Combined heart and liver transplantation in four adults with familial amyloidosis: experience of a single center

There are few reports of combined heart and liver transplantation (CHLT) for familial amyloidotic polyneuropathy (FAP). The technique for the operation remains to be defined. Four CHLTs were performed for amyloidogenic transthyretin-related (variant Glu89Gln-ATTR Glu89Gln) cardiomyopathy in our center. Patients 1 and 4 had no serious involvement of other organs, whereas patients 2 and 3 had evident peripheral neuropathy and gastrointestinal motility alterations. Patient 3 also had high-grade orthostatic hypotension.

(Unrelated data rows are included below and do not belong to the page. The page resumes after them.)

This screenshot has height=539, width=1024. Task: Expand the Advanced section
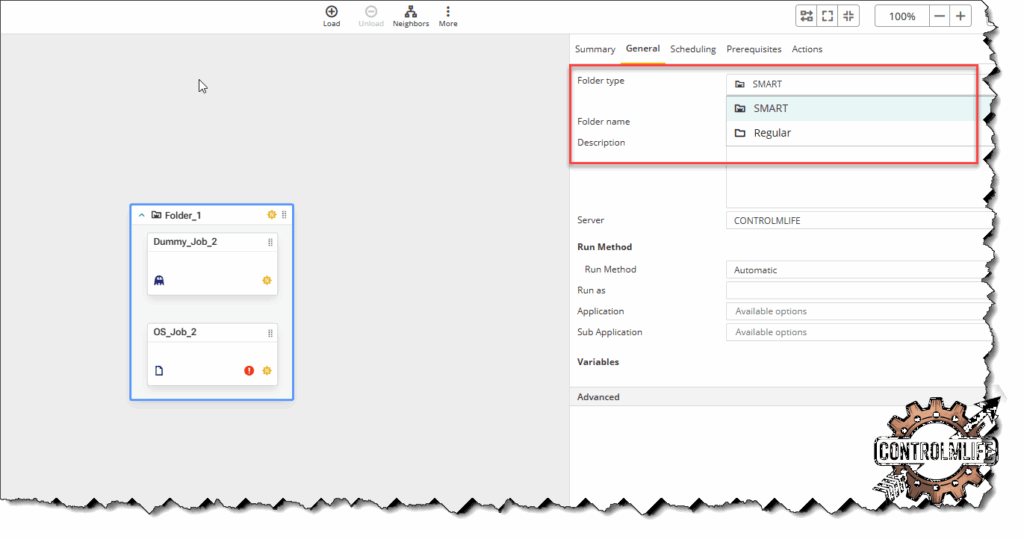click(x=599, y=397)
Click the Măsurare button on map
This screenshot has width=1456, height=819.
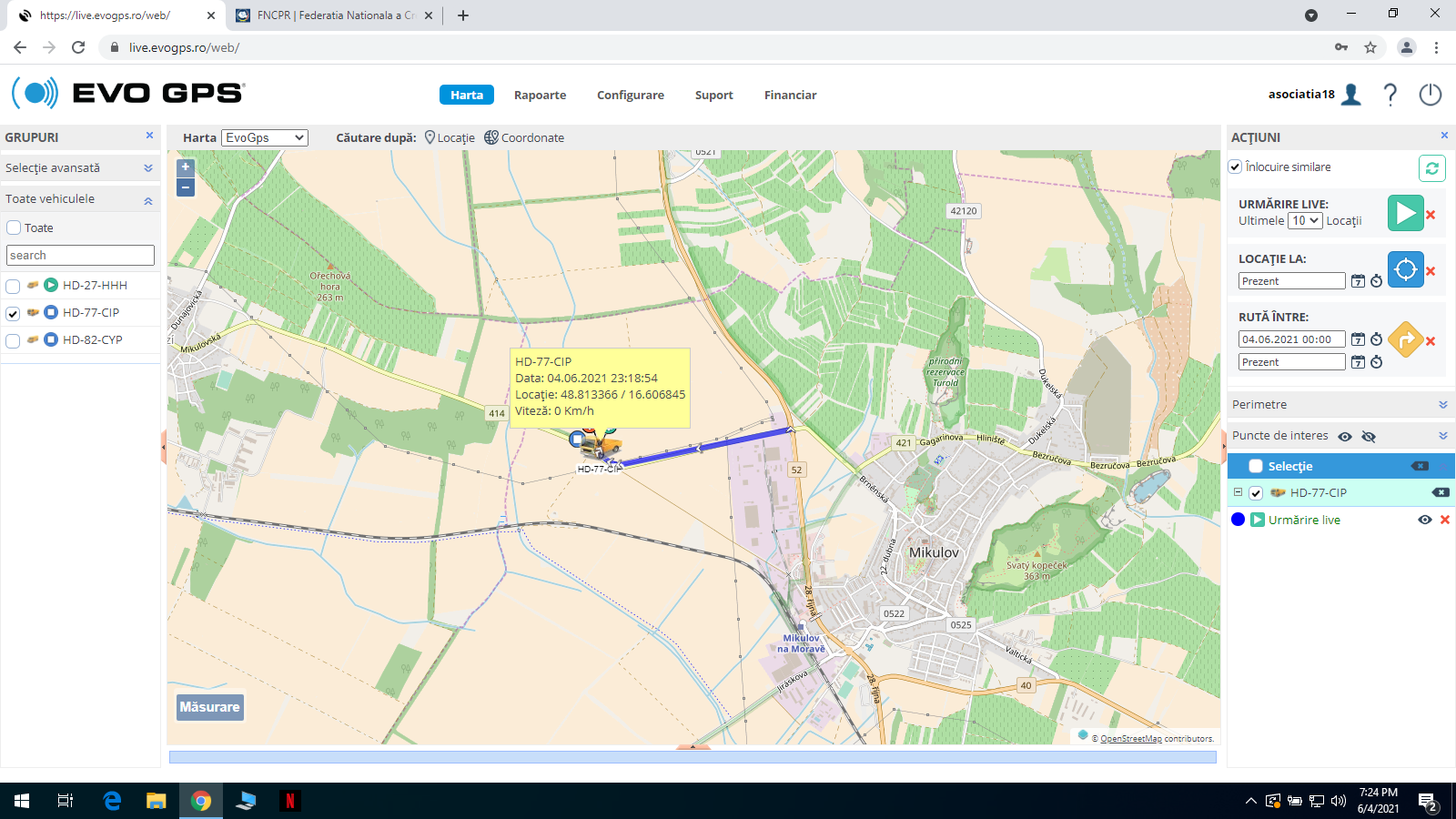point(209,707)
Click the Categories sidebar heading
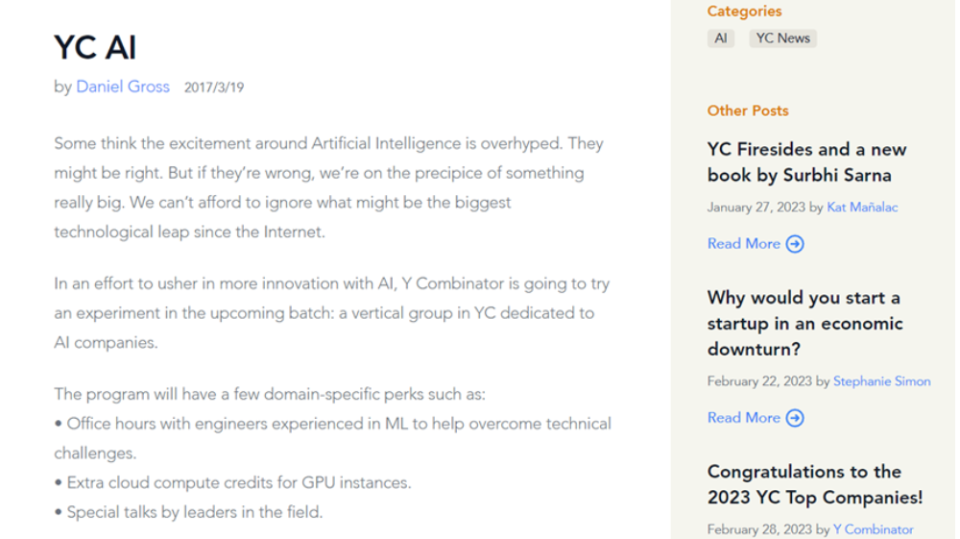 (744, 12)
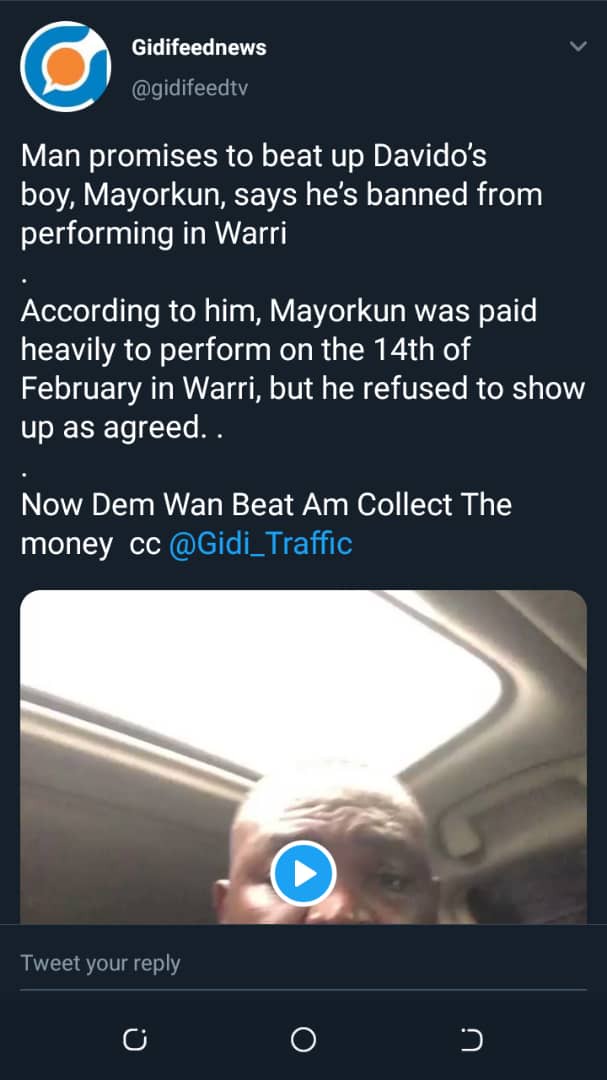Tap the @gidifeedtv handle
Screen dimensions: 607x1080
pos(189,88)
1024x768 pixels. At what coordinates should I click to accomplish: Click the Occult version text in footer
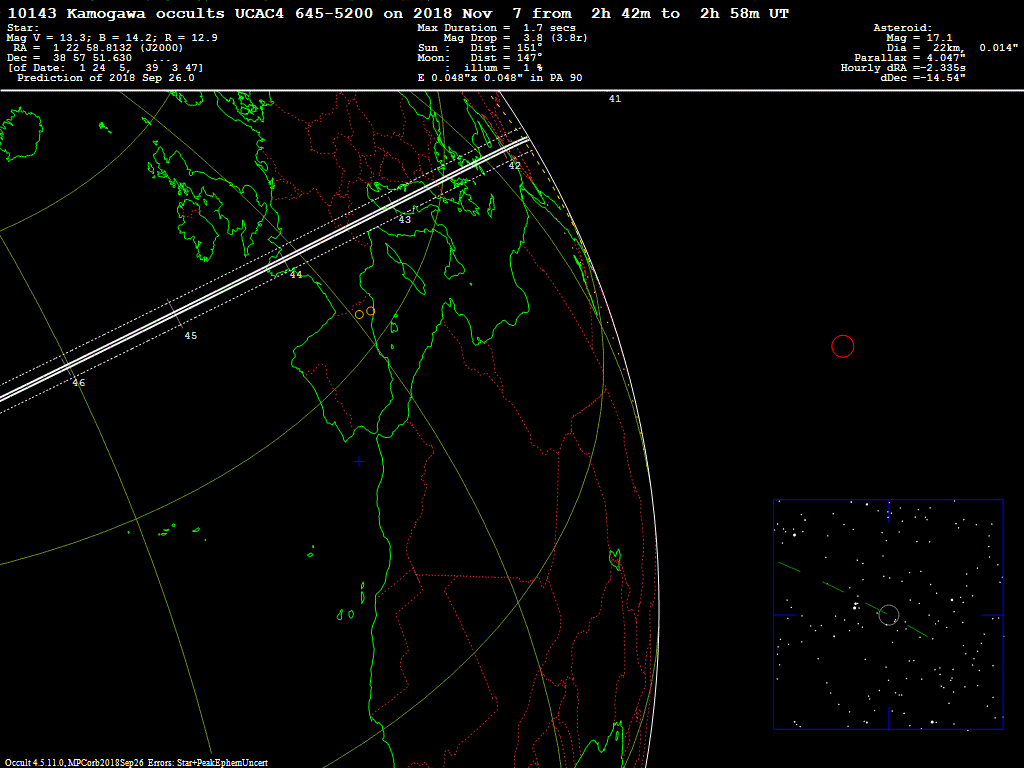pos(135,762)
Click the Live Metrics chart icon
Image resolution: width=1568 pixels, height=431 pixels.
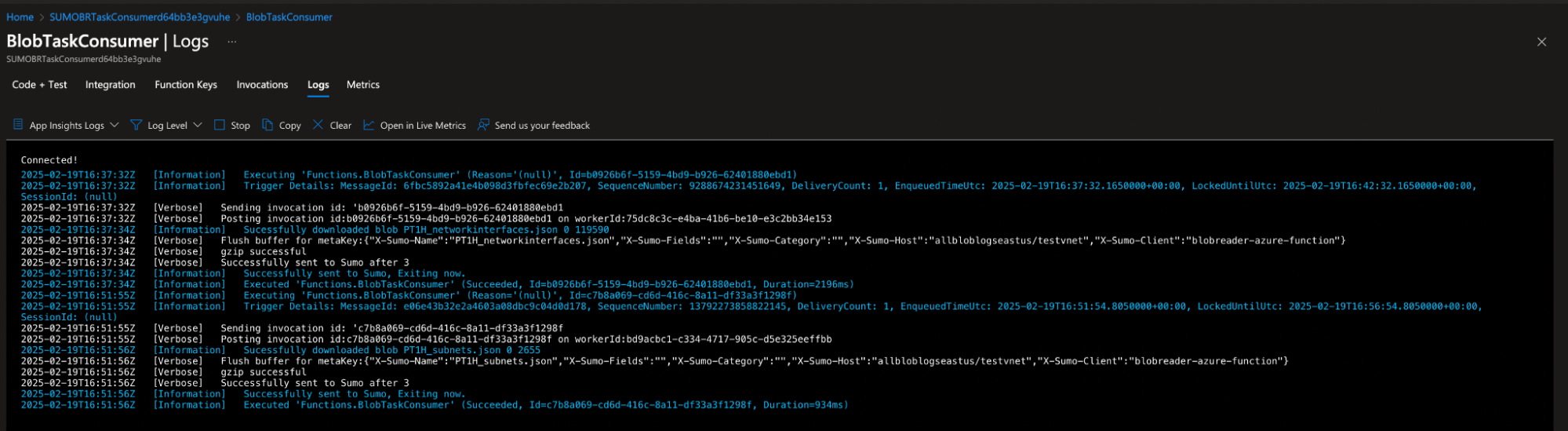click(x=369, y=125)
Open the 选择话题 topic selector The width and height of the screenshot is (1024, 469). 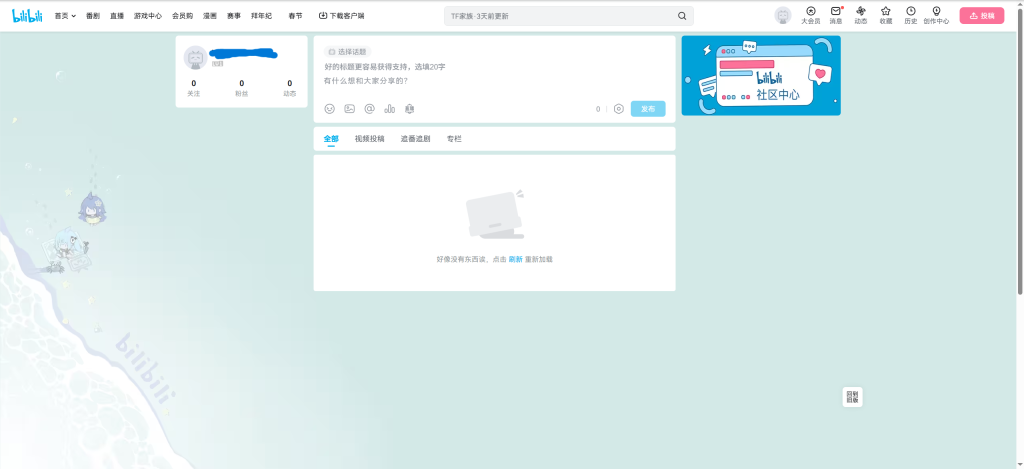pos(347,51)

All four patients underwent cardiac and sequential hepatic transplantation with organs procured from the same donor. Venovenous bypass was used in patients 1 and 4 who experienced uncomplicated procedures. The amyloidotic liver of patient 4 was successfully utilized for a domino procedure to treat a patient with hepatocellular carcinoma on cirrhosis. The cardiac performance of patients 1 and 4 remains normal; there has been no progression of amyloidosis at 42 and 1 months after transplantation. Patient 2 had no intraoperative complications but experienced postoperative bleeding, renal failure, sepsis, and heart failure, and finally died of multiorgan failure 2 months after transplant. In patient 3, right hemicolectomy was required intraoperatively due to intestinal ischemia, without significant hemodynamic instability, while extracardiac symptoms of amyloidosis gradually worsened postoperatively. In conclusion, CHLT for ATTR Glu89Gln may be performed even in patients with advanced disease. However, the most compromised patients are more likely to display intraoperative risks, postoperative complications, and worsening of extracardiac, extrahepatic symptoms.